- _Instructions to follow_
Edit the entries below by replacing "Find the location of a particular element" with "Locate a specific element" everywhere it occurs, and write them out again with everything else unchanged.

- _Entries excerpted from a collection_
^^^^

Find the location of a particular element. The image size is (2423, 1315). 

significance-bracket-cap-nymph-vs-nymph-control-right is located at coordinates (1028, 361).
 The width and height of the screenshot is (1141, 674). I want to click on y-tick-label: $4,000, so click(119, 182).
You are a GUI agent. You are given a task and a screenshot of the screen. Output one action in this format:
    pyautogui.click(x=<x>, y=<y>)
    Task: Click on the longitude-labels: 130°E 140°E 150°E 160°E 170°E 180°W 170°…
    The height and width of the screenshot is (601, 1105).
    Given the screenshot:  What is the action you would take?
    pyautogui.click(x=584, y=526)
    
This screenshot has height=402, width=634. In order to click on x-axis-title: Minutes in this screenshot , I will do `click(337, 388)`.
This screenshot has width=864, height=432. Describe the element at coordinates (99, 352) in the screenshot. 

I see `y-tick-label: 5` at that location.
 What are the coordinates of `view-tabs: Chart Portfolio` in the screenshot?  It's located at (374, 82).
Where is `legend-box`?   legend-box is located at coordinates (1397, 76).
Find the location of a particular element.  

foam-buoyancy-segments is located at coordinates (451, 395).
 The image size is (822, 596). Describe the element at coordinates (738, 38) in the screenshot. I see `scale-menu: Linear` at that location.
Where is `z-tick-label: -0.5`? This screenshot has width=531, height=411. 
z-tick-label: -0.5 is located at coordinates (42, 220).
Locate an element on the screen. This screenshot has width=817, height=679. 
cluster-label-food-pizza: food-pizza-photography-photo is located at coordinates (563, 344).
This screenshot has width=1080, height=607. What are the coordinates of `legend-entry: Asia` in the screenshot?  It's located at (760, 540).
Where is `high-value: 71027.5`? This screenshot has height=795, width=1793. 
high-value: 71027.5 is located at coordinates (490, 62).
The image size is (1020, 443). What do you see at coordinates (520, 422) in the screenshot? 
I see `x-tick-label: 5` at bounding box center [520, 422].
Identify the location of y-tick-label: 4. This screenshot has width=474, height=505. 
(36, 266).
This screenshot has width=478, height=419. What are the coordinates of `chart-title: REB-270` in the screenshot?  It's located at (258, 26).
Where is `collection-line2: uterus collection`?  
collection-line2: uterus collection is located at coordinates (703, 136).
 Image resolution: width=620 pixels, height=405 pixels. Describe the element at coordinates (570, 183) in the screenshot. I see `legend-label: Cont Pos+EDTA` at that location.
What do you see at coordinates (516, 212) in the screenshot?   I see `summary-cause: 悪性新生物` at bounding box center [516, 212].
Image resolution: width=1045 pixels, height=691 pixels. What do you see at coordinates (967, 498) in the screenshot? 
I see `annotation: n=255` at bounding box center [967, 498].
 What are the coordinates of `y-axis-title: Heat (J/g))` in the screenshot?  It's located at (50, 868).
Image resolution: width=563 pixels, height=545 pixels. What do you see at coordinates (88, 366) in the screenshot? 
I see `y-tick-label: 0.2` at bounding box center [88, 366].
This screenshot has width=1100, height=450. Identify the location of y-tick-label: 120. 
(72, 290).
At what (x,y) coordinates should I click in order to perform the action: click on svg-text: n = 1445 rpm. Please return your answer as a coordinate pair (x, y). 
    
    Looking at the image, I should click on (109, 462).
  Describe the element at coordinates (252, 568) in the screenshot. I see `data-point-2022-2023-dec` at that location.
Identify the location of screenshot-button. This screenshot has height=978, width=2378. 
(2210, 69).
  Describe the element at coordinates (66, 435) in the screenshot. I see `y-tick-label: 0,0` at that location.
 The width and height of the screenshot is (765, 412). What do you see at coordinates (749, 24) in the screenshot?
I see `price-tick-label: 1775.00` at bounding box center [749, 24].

^^^^

- _Answer section_
Locate a specific element. The image size is (2423, 1315). 

significance-bracket-cap-nymph-vs-nymph-control-right is located at coordinates (1028, 361).
 The width and height of the screenshot is (1141, 674). I want to click on y-tick-label: $4,000, so click(119, 182).
You are a GUI agent. You are given a task and a screenshot of the screen. Output one action in this format:
    pyautogui.click(x=<x>, y=<y>)
    Task: Click on the longitude-labels: 130°E 140°E 150°E 160°E 170°E 180°W 170°…
    The height and width of the screenshot is (601, 1105).
    Given the screenshot:  What is the action you would take?
    pyautogui.click(x=584, y=526)
    
This screenshot has height=402, width=634. In order to click on x-axis-title: Minutes in this screenshot , I will do `click(337, 388)`.
This screenshot has width=864, height=432. Describe the element at coordinates (99, 352) in the screenshot. 

I see `y-tick-label: 5` at that location.
 What are the coordinates of `view-tabs: Chart Portfolio` in the screenshot?  It's located at (374, 82).
Where is `legend-box`?   legend-box is located at coordinates (1397, 76).
Locate a specific element.  

foam-buoyancy-segments is located at coordinates (451, 395).
 The image size is (822, 596). Describe the element at coordinates (738, 38) in the screenshot. I see `scale-menu: Linear` at that location.
Where is `z-tick-label: -0.5`? This screenshot has width=531, height=411. 
z-tick-label: -0.5 is located at coordinates (42, 220).
Locate an element on the screen. This screenshot has width=817, height=679. 
cluster-label-food-pizza: food-pizza-photography-photo is located at coordinates (563, 344).
This screenshot has width=1080, height=607. What are the coordinates of `legend-entry: Asia` in the screenshot?  It's located at (760, 540).
Where is `high-value: 71027.5`? This screenshot has height=795, width=1793. 
high-value: 71027.5 is located at coordinates (490, 62).
The image size is (1020, 443). What do you see at coordinates (520, 422) in the screenshot? 
I see `x-tick-label: 5` at bounding box center [520, 422].
Identify the location of y-tick-label: 4. This screenshot has width=474, height=505. 
(36, 266).
This screenshot has width=478, height=419. What are the coordinates of `chart-title: REB-270` in the screenshot?  It's located at (258, 26).
Where is `collection-line2: uterus collection`?  
collection-line2: uterus collection is located at coordinates (703, 136).
 Image resolution: width=620 pixels, height=405 pixels. Describe the element at coordinates (570, 183) in the screenshot. I see `legend-label: Cont Pos+EDTA` at that location.
What do you see at coordinates (516, 212) in the screenshot?   I see `summary-cause: 悪性新生物` at bounding box center [516, 212].
Image resolution: width=1045 pixels, height=691 pixels. What do you see at coordinates (967, 498) in the screenshot? 
I see `annotation: n=255` at bounding box center [967, 498].
 What are the coordinates of `y-axis-title: Heat (J/g))` in the screenshot?  It's located at (50, 868).
Image resolution: width=563 pixels, height=545 pixels. What do you see at coordinates (88, 366) in the screenshot? 
I see `y-tick-label: 0.2` at bounding box center [88, 366].
This screenshot has width=1100, height=450. Identify the location of y-tick-label: 120. 
(72, 290).
At what (x,y) coordinates should I click in order to perform the action: click on svg-text: n = 1445 rpm. Please return your answer as a coordinate pair (x, y). 
    
    Looking at the image, I should click on (109, 462).
  Describe the element at coordinates (252, 568) in the screenshot. I see `data-point-2022-2023-dec` at that location.
Identify the location of screenshot-button. This screenshot has height=978, width=2378. 
(2210, 69).
  Describe the element at coordinates (66, 435) in the screenshot. I see `y-tick-label: 0,0` at that location.
 The width and height of the screenshot is (765, 412). What do you see at coordinates (749, 24) in the screenshot?
I see `price-tick-label: 1775.00` at bounding box center [749, 24].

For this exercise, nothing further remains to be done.